Neal Martin, Vinous.com (Jan 2020)
Jane Anson MW 93/100

Upfront and confident on the attack, this shows a rich sweetness with cedar, damson and blackberry. It's big and weighty, and goes for impact - the oak is a little more evident than in some others. The acidity feels high at first, but it settles into itself. It's well-knitted with extremely impressive tannins - this needs time.

Drink 2025 - 2038

Jane Anson MW, Decanter.com (Oct 2018)
Lisa Perrotti-Brown MW 94+/100

The 2016 Batailley is deep garnet-coloured.
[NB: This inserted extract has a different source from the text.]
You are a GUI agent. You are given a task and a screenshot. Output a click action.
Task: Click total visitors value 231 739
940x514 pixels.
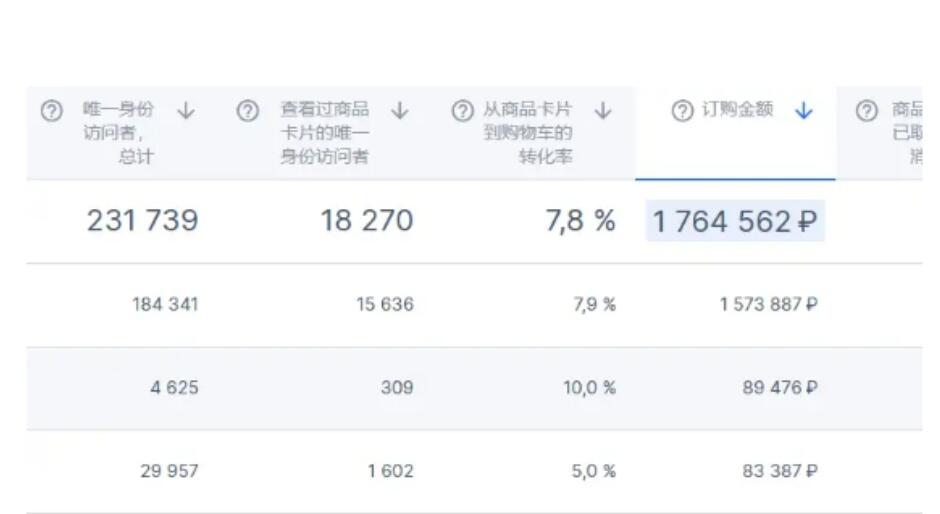click(x=143, y=221)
It rolls up with gregarious blackcurrant jelly, plum preserves, and cedar chest scents, plus touches of violets, dark chocolate, and graphite. The light to medium-bodied palate is bright, breezy, and refreshing. It delivers crunchy, youthful fruit and a firm, grainy frame, finishing on a lingering mineral note.

Drink 2022 - 2038

Lisa Perrotti-Brown MW, TheWineIndependent.com (Aug 2022)
James Suckling 96/100

Shows beautiful, ripe cabernet aromas with currants, plums, meat and smoke. Flowers, too. Full body, deep and ripe fruit and exquisite, ripe tannins. Flavourful finish. Tight right now, but shows excellent potential. Best ever.

Try after 2024

James Suckling, JamesSuckling.com (Jun 2021)

About this wine

Pauillac

Pauillac

The aristocrat of the Médoc boasts 75 percent of the region’s First Growths, with Grand Cru Classés representing 84 percent of production. Pauillac's First Growths each have their own unique characteristics: Ch. Lafite Rothschild produces the region’s most aromatically-complex and subtly-flavoured wine, while – with its high percentage of Cabernet Sauvignon – Ch. Mouton Rothschild can produce a decadently rich, fleshy and exotic wine.